Taken together, we actually have a fairly straightforward tactical conundrum. The Ukrainians attempted a frontal assault on a fixed defense without either the element of surprise or parity in ranged fires. With the Russian defense fully on alert and Ukrainian staging areas and approach lanes subject to intense Russian fires, the AFU dispersed its forces in an effort to reduce losses, and this all but ensured that the Ukrainians would never have the necessary mass to create a breach. Add it all up, and you get the summer of 2023—a series of frustrating and fruitless attacks on the exact same sector of the defense, slowly frittering away both the year and Ukraine’s best, last hope.
The failure of Ukraine’s offensive has seismic ramifications for the future conduct of the war. Combat operations always occur in reference to Ukraine’s political objectives, which are—to put it bluntly—ambitious. It’s important to remember that the Kiev regime has maintained from the very beginning that it would not settle for anything less than the 1991 territorial maximum of Ukraine—implying not only the recovery of the territory occupied by Russia after February 2022, but also the subjugation of the separatist polities in Donetsk and Lugansk and the conquest of Russian Crimea.
Ukraine’s war aims have always been defended as reasonable in the west for reasons related to the supposed legal niceties of war, the western illusion that borders are immutable, and the apparent transcendent divinity of Soviet-era administrative boundaries (which after all were the source of the 1991 borders). Regardless of all these matters, what Ukraine’s war aims implied as a practical matter was that Ukraine needed to capture de-facto prewar Russian territory, including four major cities (Donetsk, Lugansk, Sevastopol, and Simferopol). It meant dislodging the Russian Black Sea Fleet from its port somehow. This was an extraordinarily difficult task—far more complicated and more vast than anyone wanted to admit.
The obvious problem, of course, is that given Russia’s superior industrial resources and demographic reservoir, Ukraine’s only viable pathways to victory were either a Russian political collapse, Russian unwillingness to fully commit to the conflict, or the inflicting of some astonishing asymmetric battlefield defeat on the Russian army. The first now clearly seems like a fantasy, with the Russian economy shrugging off western sanctions and the political cohesion of the state completely unperturbed (even by the Wagner coup), and the second hope was dashed the moment Putin announced mobilization in the autumn of 2022. That leaves only the battlefield.
Therefore, the situation becomes very simple. If Ukraine cannot successfully advance on strongly held Russian positions, it cannot win the war according to its own terms. Thus, given the collapse of Ukraine’s summer offensive (and myriad other examples, like the way an ancillary Ukrainian attack banged its head meaninglessly on Bakhmut for months) there is a very simple question to be asked.
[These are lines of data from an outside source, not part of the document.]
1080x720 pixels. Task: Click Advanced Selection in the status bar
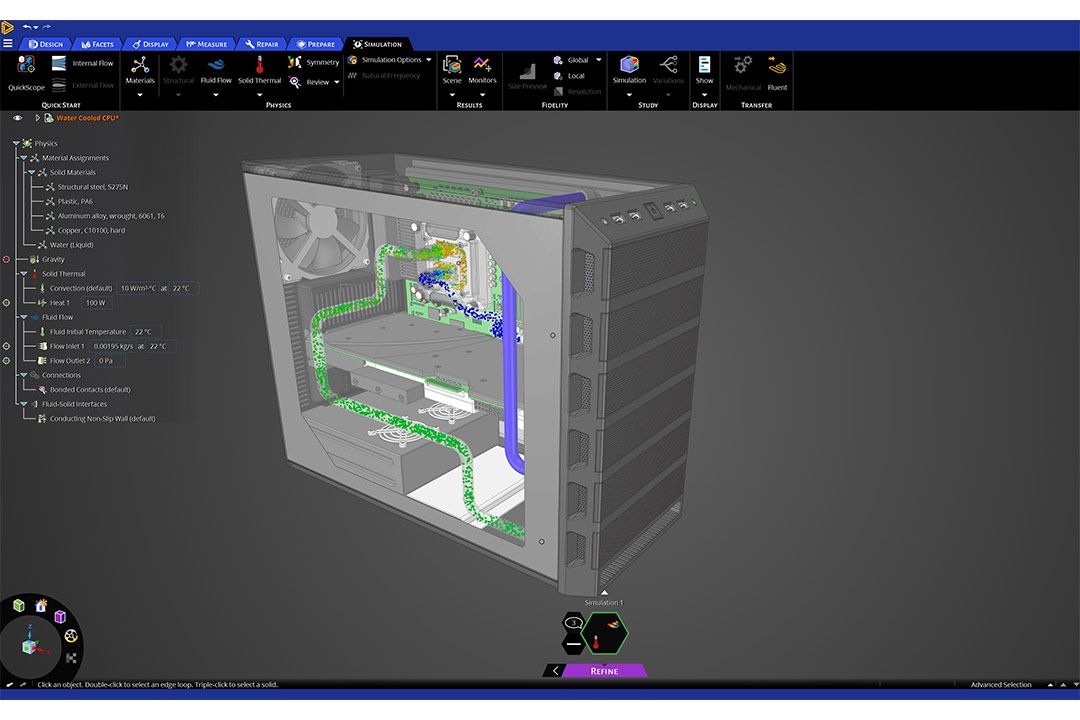coord(1000,684)
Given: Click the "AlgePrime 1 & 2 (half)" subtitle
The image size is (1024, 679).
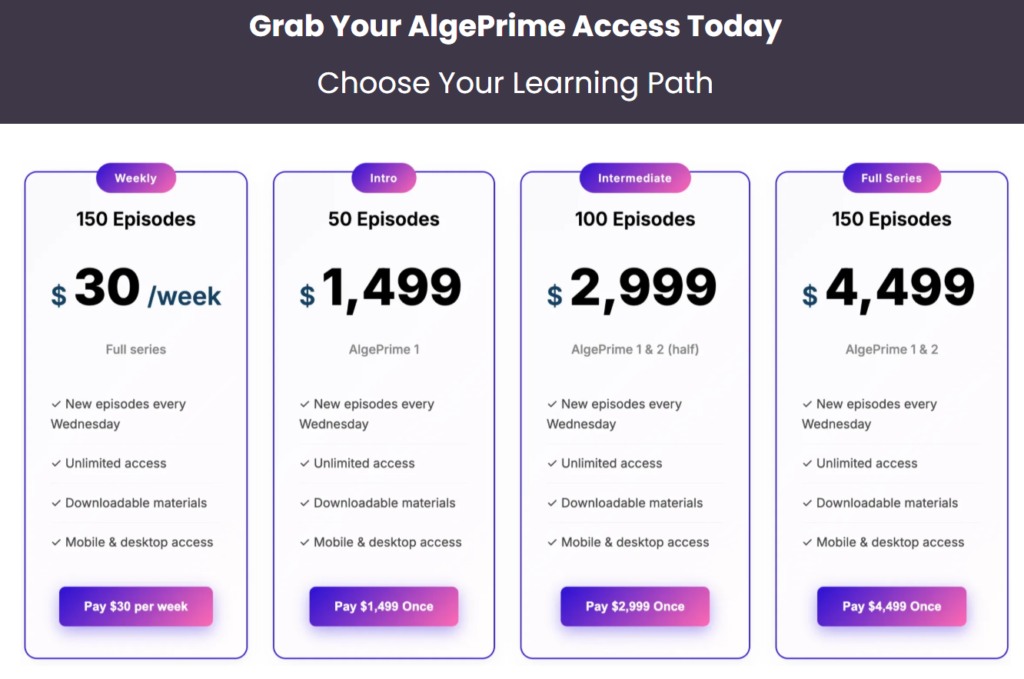Looking at the screenshot, I should tap(635, 350).

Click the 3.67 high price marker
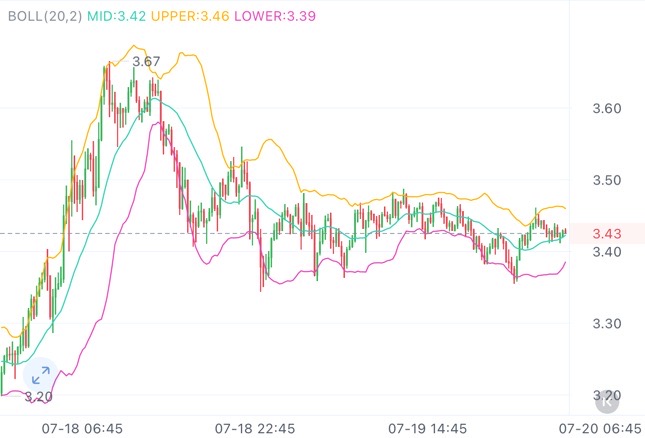pyautogui.click(x=146, y=62)
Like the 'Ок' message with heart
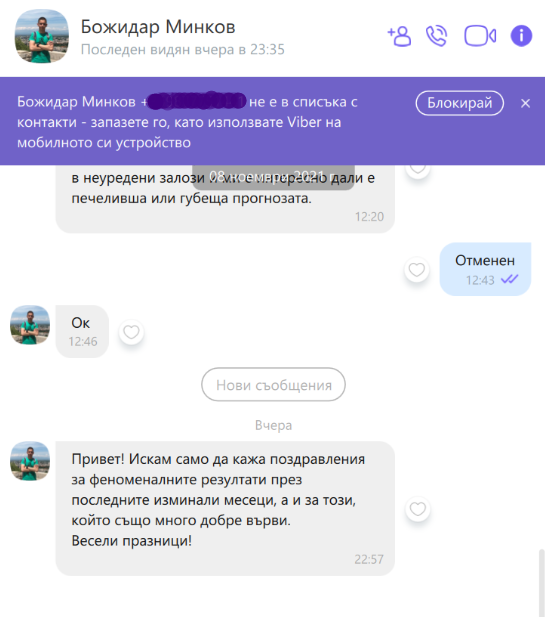 click(131, 332)
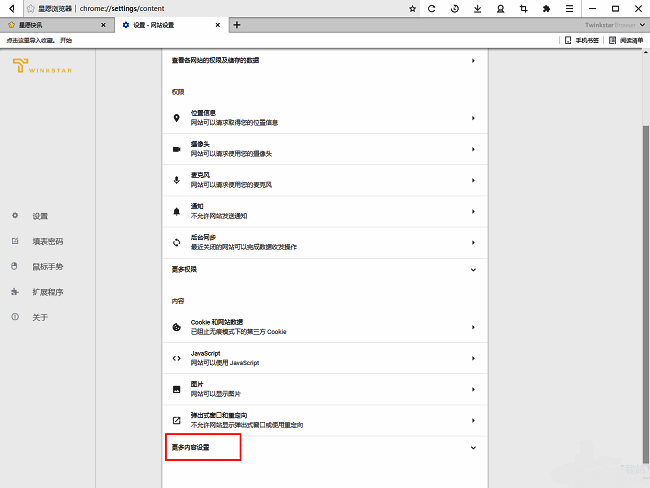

Will Ukraine ever get a better opportunity to attempt a strategic offensive? If the answer is no, then it necessarily follows that the war will end with Ukrainian territorial loss.
It seems to be a point of near triviality that 2023 was Ukraine’s best opportunity to attack. NATO had to move heaven and earth to scrape together the attack package. Ukraine will not get a better one. Not only is there simply nothing left in the stable for many NATO members, but assembling a larger mechanized force would require the west to double down on failure. Meanwhile, Ukraine is hemorrhaging viable manpower, due to a combination of high casualties, a flood of emigration as people flee a crumbling state, and endemic corruption which cripples the efficiency of the mobilization apparatus. Add it all up and you get a growing manpower squeeze and looming shortages of munitions and equipment. This is what it looks like when an army is attrited.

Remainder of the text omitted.